The Pankhos

Total population
- 3,200

Regions with significant populations
- Bangladesh: 1,857 (2022)
- India: unknown
- Myanmar: unknown

Languages
- Pankhu language

Religion
- Majority: Christianity Minority: Buddhism

= Pankho people =

The Pankhos (পাংখো), are a community inhabiting the Chittagong Hill Tracts of Bangladesh and the western areas of Mizoram. They have a population of only 1,857 in Bangladesh according to the 2022 census. In Bangladesh, the Pankhos live in Rangamati Hill District.

The Luseis and Pankhos belong to the Kuki-Chin-Mizo group of people. The Lushai Hills, which is now part of Mizoram, is their original homeland. Though the Luseis and Pankhos are identified as separate tribes, they are culturally very close to each other. Though the Luseis do not understand Pankho language, the latter understand the Lusei language.

==Geographical distribution==
According to the 2022 Bangladeshi census, there are 1,857 Pankho people in Bangladesh. Specifically, 1,398 (75.28%) Phanko live in Rangamati district.

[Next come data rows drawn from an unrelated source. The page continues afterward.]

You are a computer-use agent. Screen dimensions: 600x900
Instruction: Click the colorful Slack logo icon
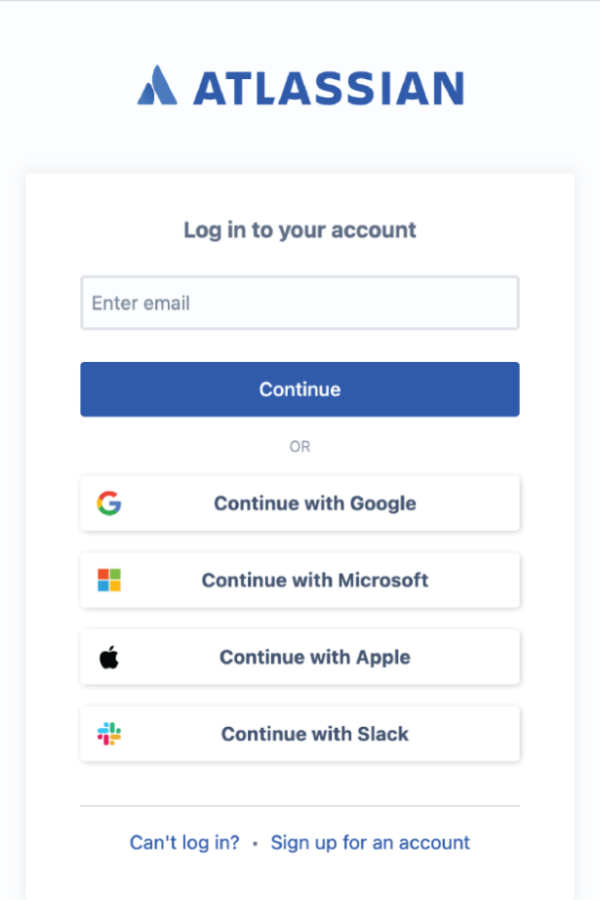[109, 734]
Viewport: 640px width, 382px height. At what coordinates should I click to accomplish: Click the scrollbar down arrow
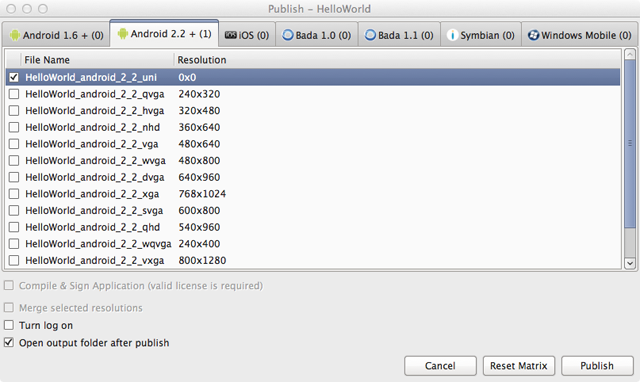point(630,263)
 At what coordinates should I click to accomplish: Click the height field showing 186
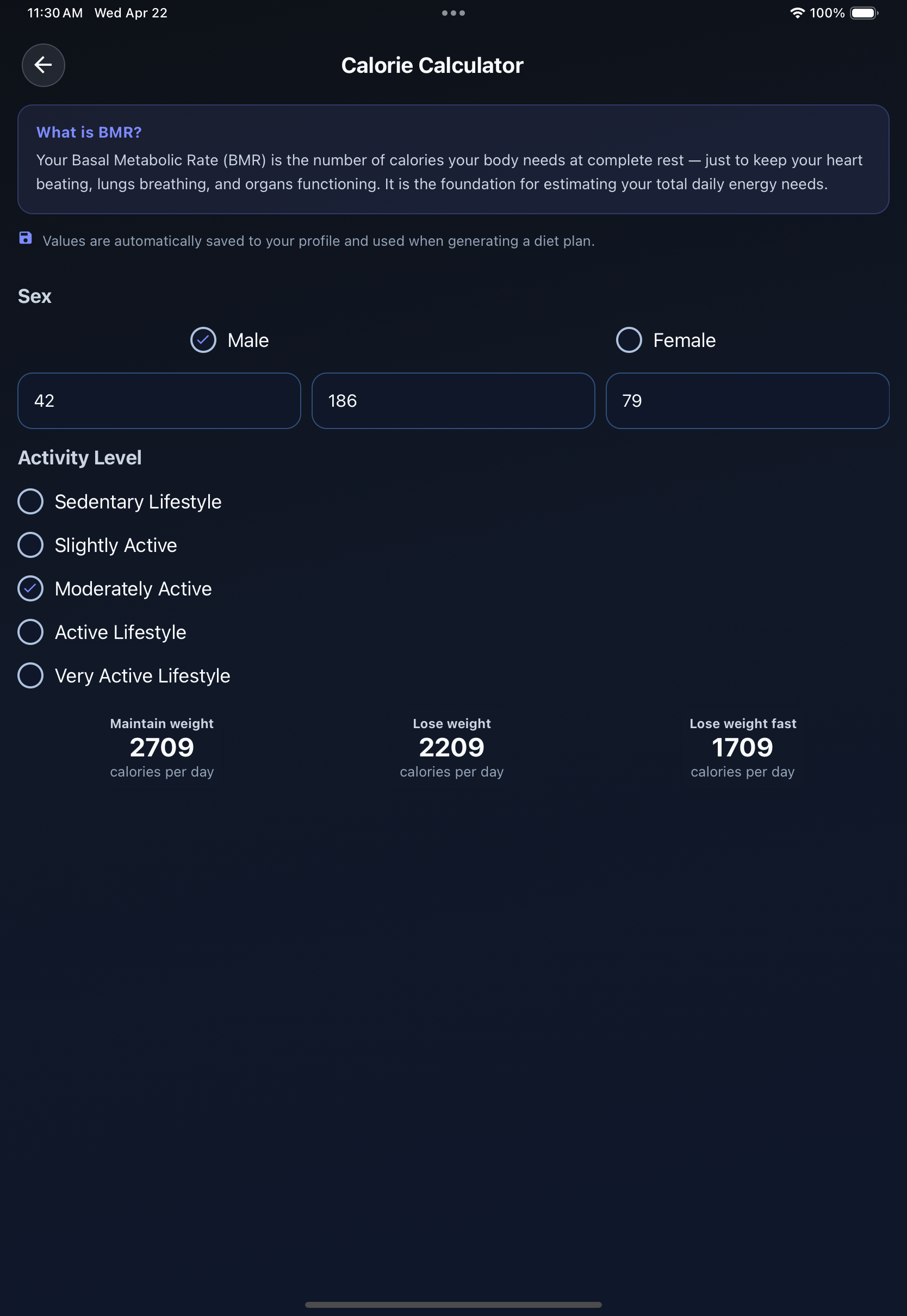(x=453, y=401)
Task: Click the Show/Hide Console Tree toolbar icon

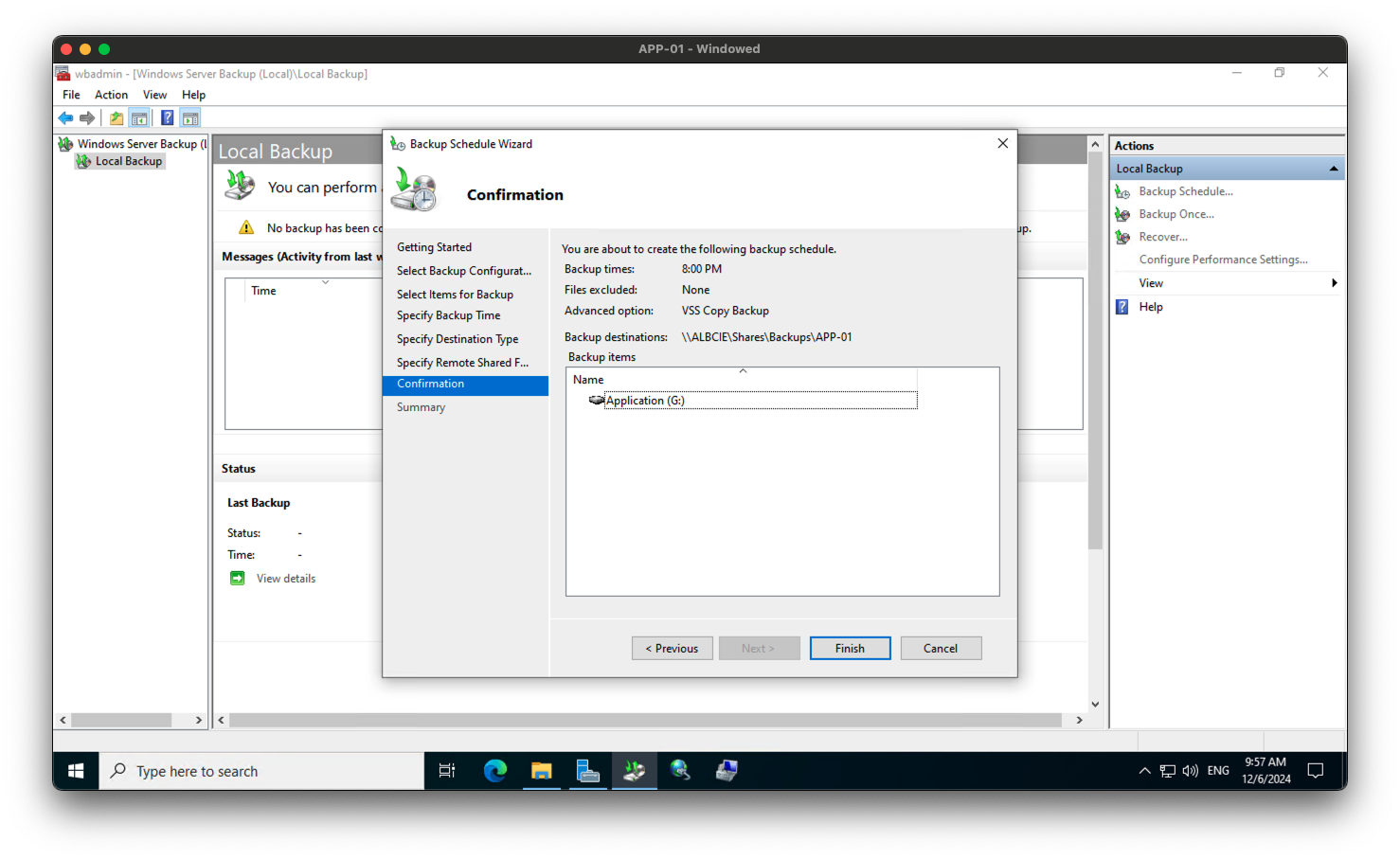Action: pos(139,117)
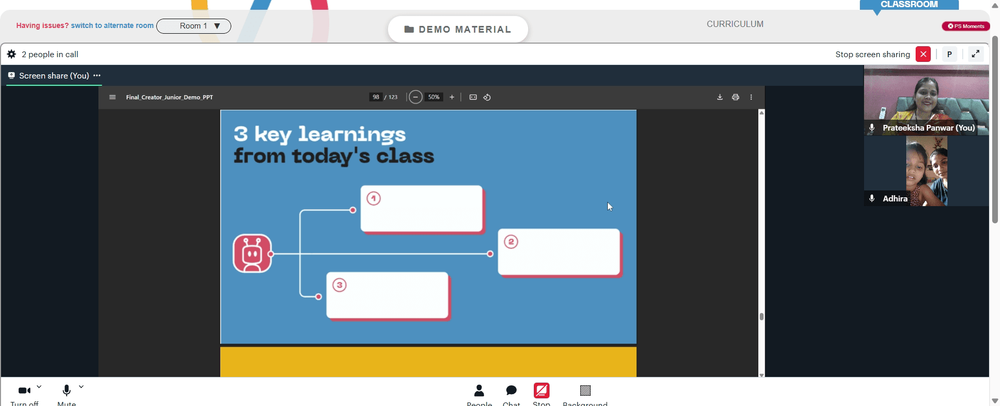
Task: Open PDF viewer more options menu
Action: coord(751,98)
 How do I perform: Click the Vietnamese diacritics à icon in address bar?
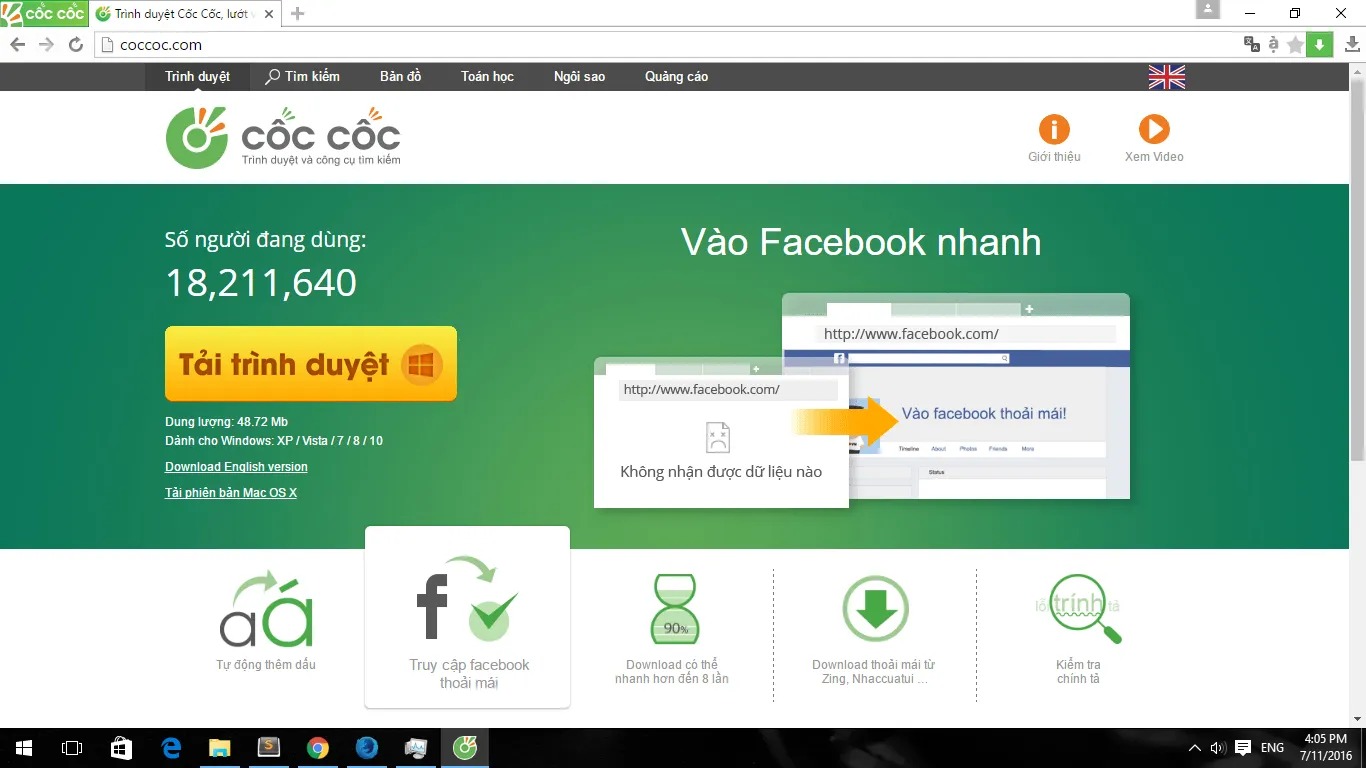point(1273,44)
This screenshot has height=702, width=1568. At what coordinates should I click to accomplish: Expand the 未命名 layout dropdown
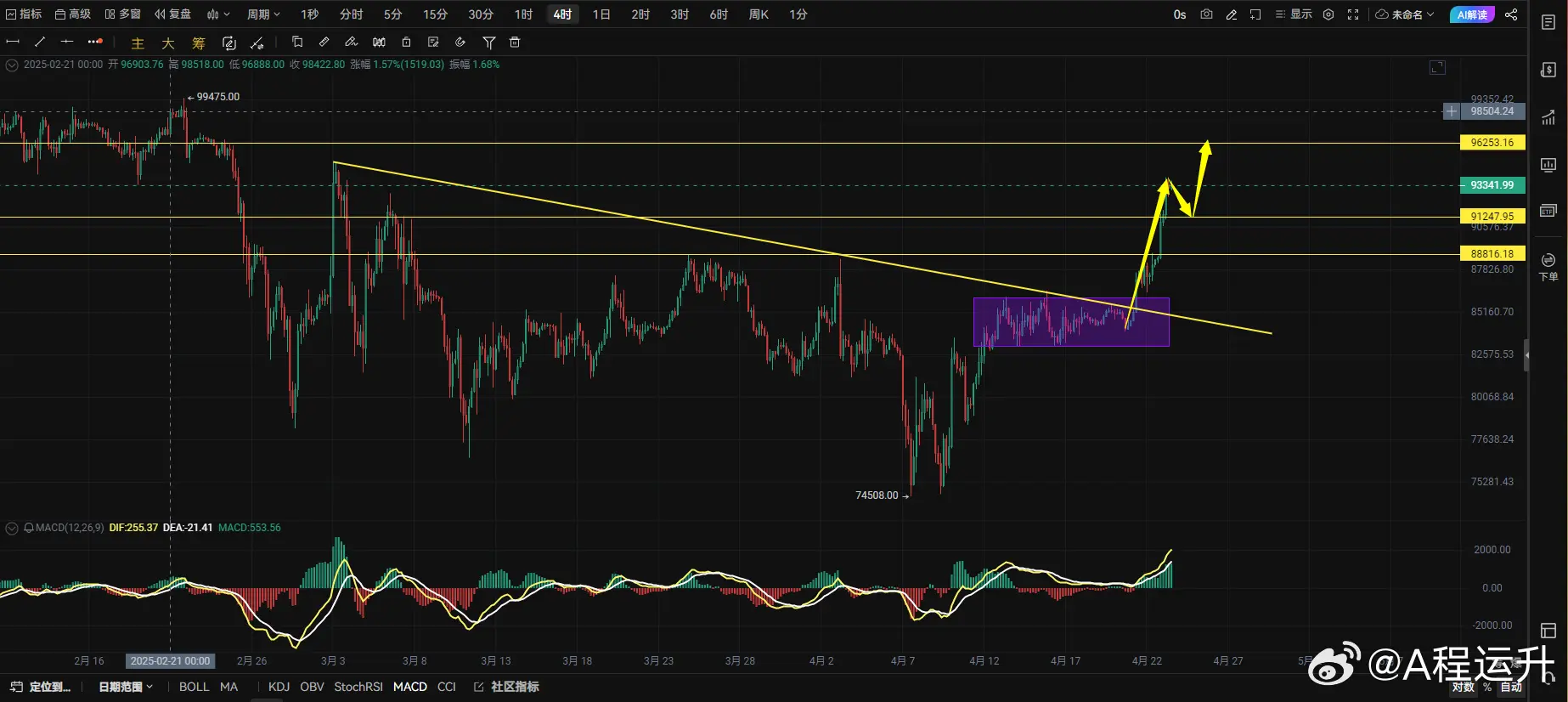(1405, 14)
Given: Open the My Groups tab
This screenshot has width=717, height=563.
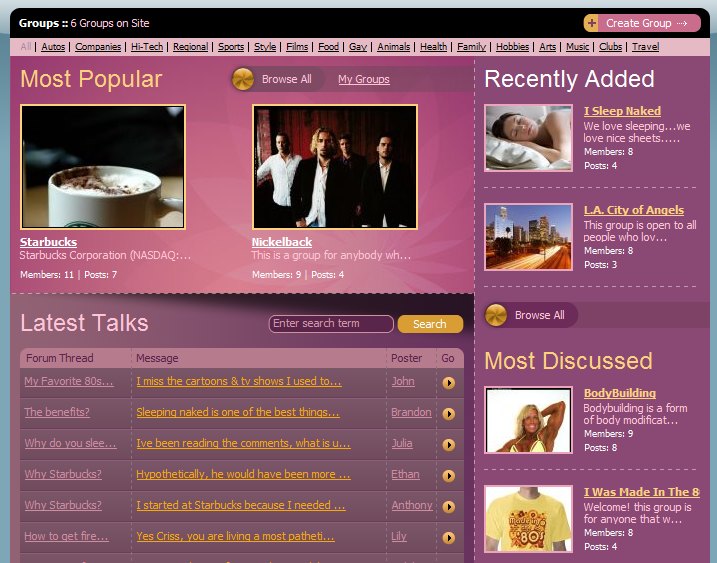Looking at the screenshot, I should [363, 79].
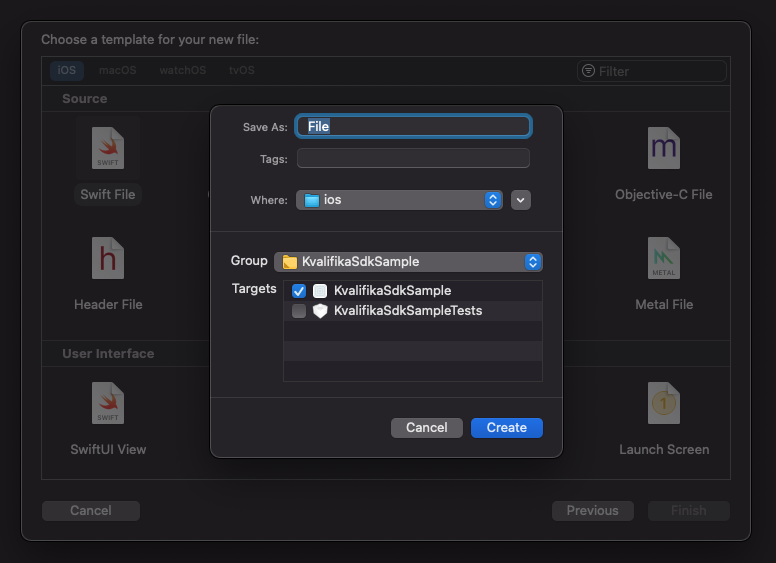Choose the Metal File template icon
The width and height of the screenshot is (776, 563).
[664, 258]
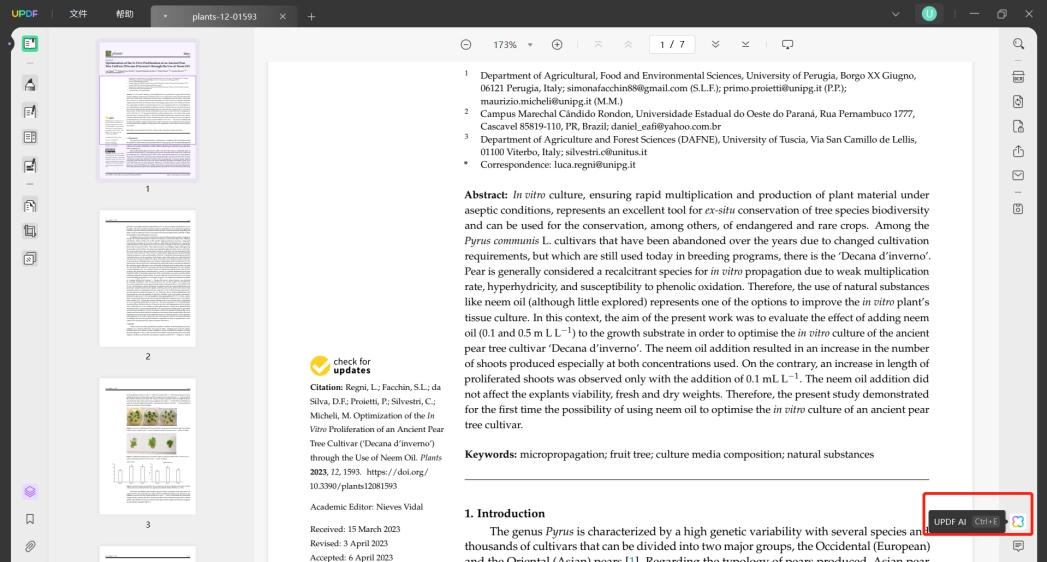The width and height of the screenshot is (1047, 562).
Task: Open the UPDF AI assistant icon
Action: [1018, 521]
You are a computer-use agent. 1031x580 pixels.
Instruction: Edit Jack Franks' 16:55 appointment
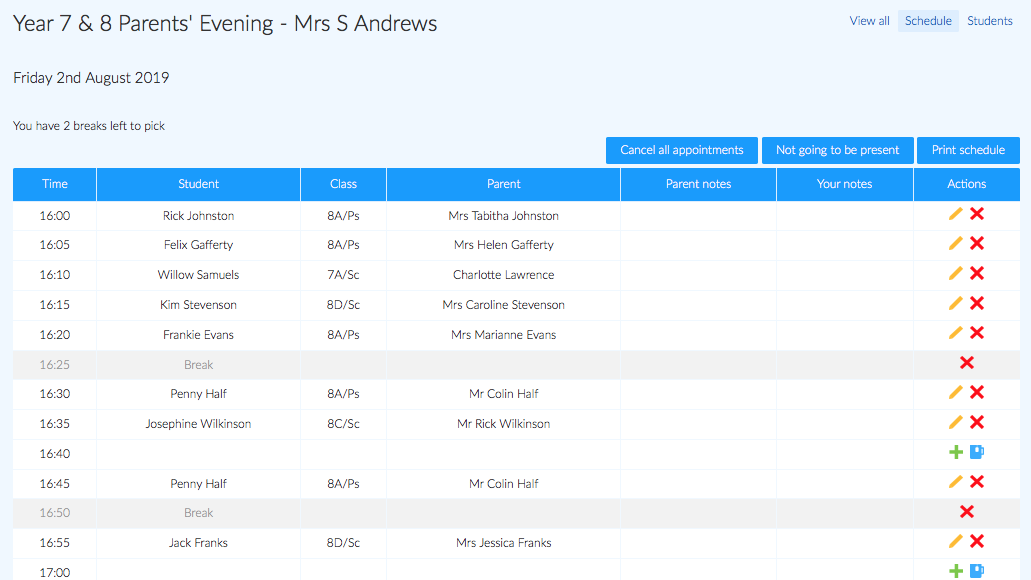(955, 541)
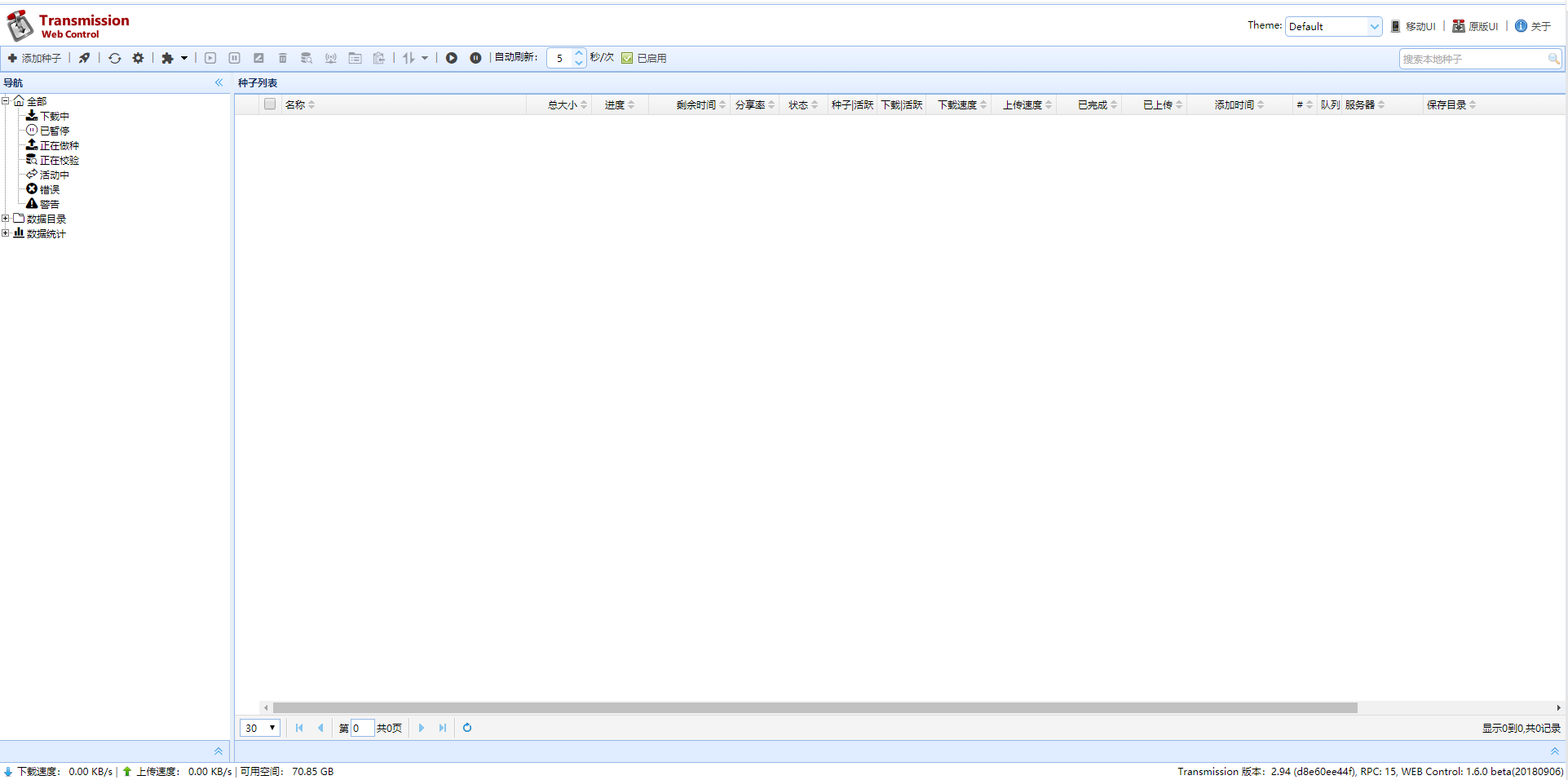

| Upazila | Population | Percentage of Pankho |
|---|---|---|
| Belaichhari Upazila | 498 | 1.69% |
| Rangamati Sadar Upazila | 228 | 0.15% |
| Barkal Upazila | 208 | 0.42% |
| Kaptai Upazila | 143 | 0.26% |
| Baghaichhari Upazila | 117 | 0.11% |
| Juraichhari Upazila | 116 | 0.43% |
| Others | <100 |  |

==Religion and culture==
The Pankhos adopted Christianity during the British period and have adopted western dress and culture.